Arizona lands in top 20 on FBI’s internet crime report
PHOENIX — In the digital age, personal information can change hands rather quickly, even if you don’t give the authorization.
Taking into account internet crime complaints from the United States, American territories and the District of Columbia, the FBI compiled its annual Internet Crime Complaint Center [IC3] report of the cyber attacks that affected individuals in 2018.
When looking at Arizona, the report found the state wasn’t as vulnerable as California or New York to internet scams, but landed in the top 20 in a few categories.
While California took the No. 1 rank for the number of victims per state with 49,031, Arizona had a much lower number of 8,027, landing at No. 13.

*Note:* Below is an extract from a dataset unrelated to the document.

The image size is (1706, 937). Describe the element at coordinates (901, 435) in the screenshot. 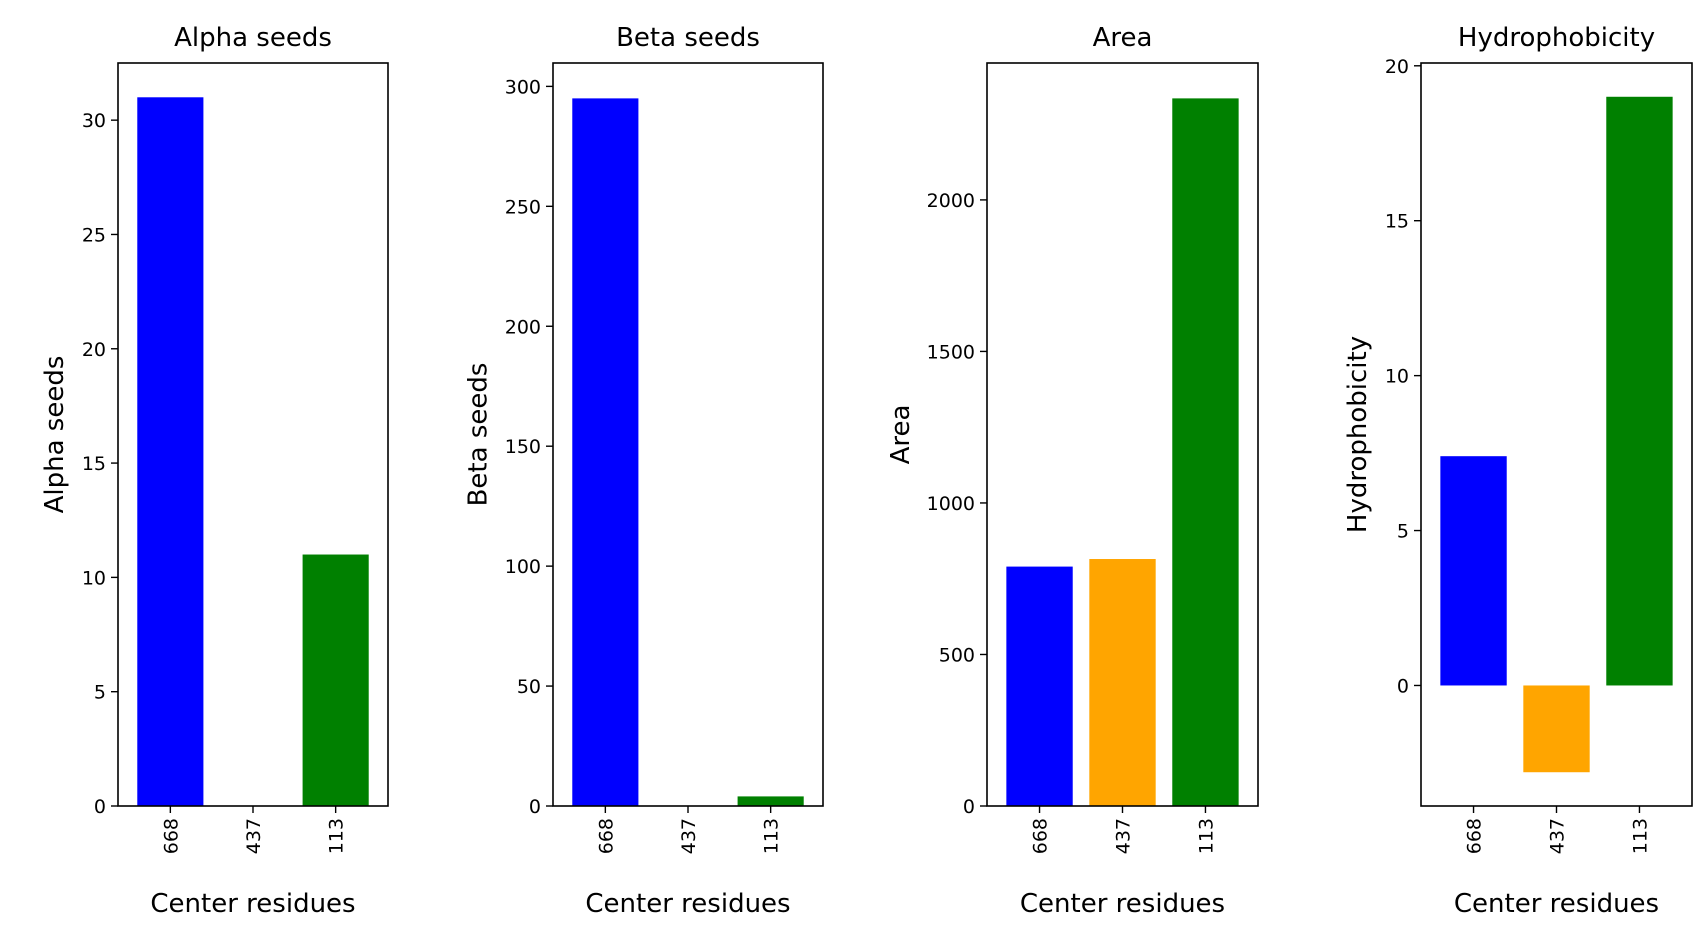

I see `chart-3-y-axis-label: Area` at that location.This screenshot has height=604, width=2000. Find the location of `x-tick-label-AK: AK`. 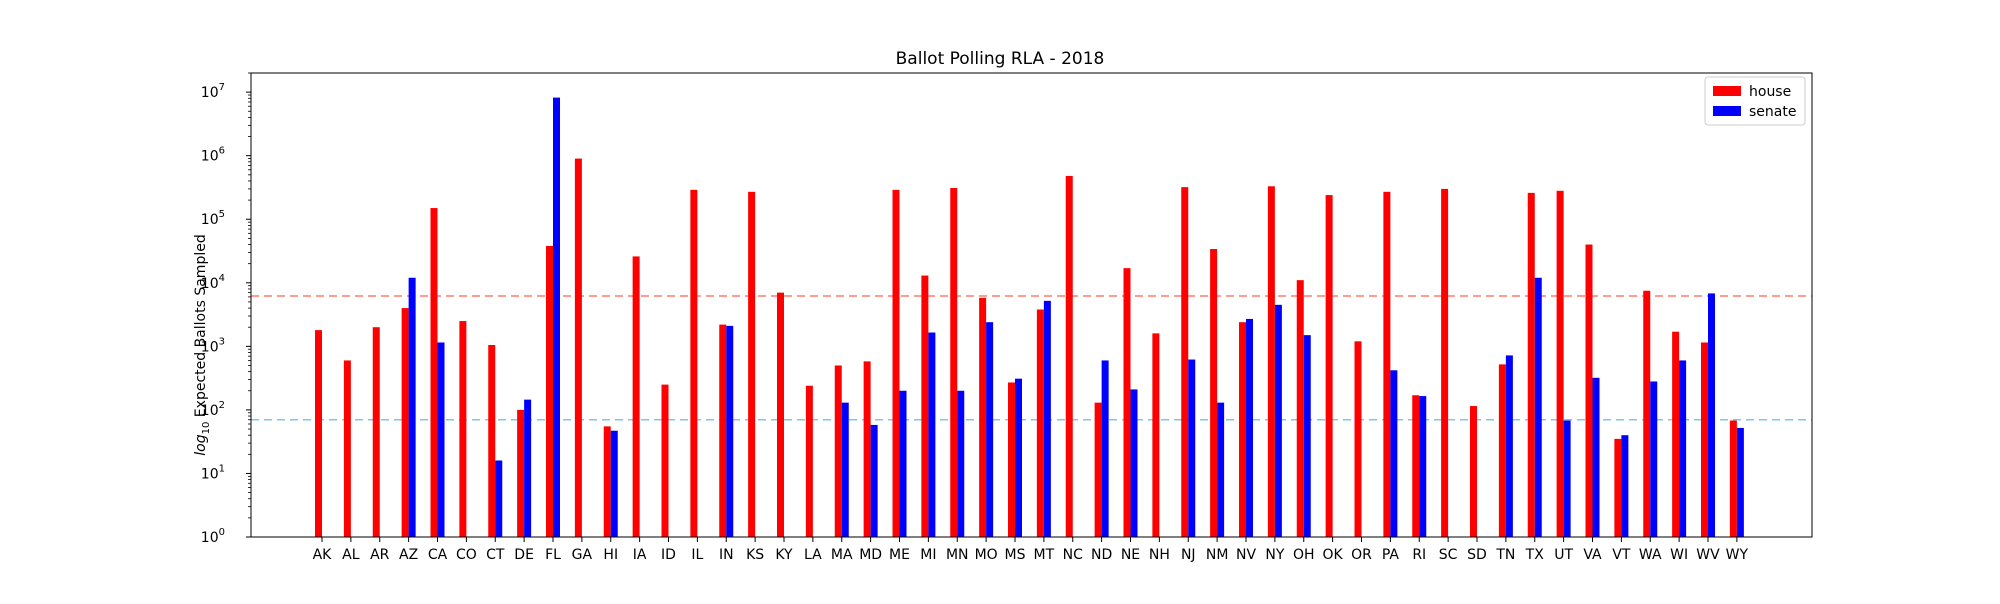

x-tick-label-AK: AK is located at coordinates (323, 555).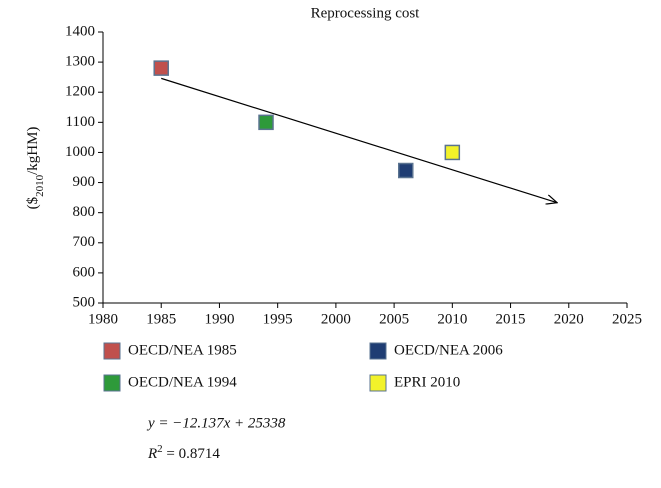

In the victims’ total losses category, Arizona came in at 16th with $45,166,115 in losses. California, New York, Texas, Florida and North Carolina each exceeded more than $100 million in losses last year.
“The number one type of cyber crime for 2018 in Arizona was personal data breaches,” assistant special agent in charge of the FBI’s Phoenix division Paul Brown told KTAR News 92.3 FM on Tuesday. “The financial loss from business email compromise was number one.”
Of the 35 types of internet crimes in the 57 areas mentioned in the report, nonpayment/nondelivery scams had the highest victim count at 65,116. Looking at total losses, business email compromises/email account compromises topped the list at $1.29 million.
Victims 60 years of age or older were the most susceptible to internet crimes across the board, according to the report.
In 2018, more than 62,000 people were targeted, resulting in nearly $650 million in total losses.
“Individuals should be mindful of phishing attempts, the unsolicited emails asking for information,” Brown said when giving tips to help avoid potential cyber attacks.
“For organizations, I think it’s important to stay apprise on the latest scams. That IC3 report is so good it kinda tells you what we’re seeing, what’s going on around the nation and also right here in Arizona.
“Make sure your workforce is aware of that and make sure your workforce is cautious about clicking on links and attachments from those unsolicited emails.”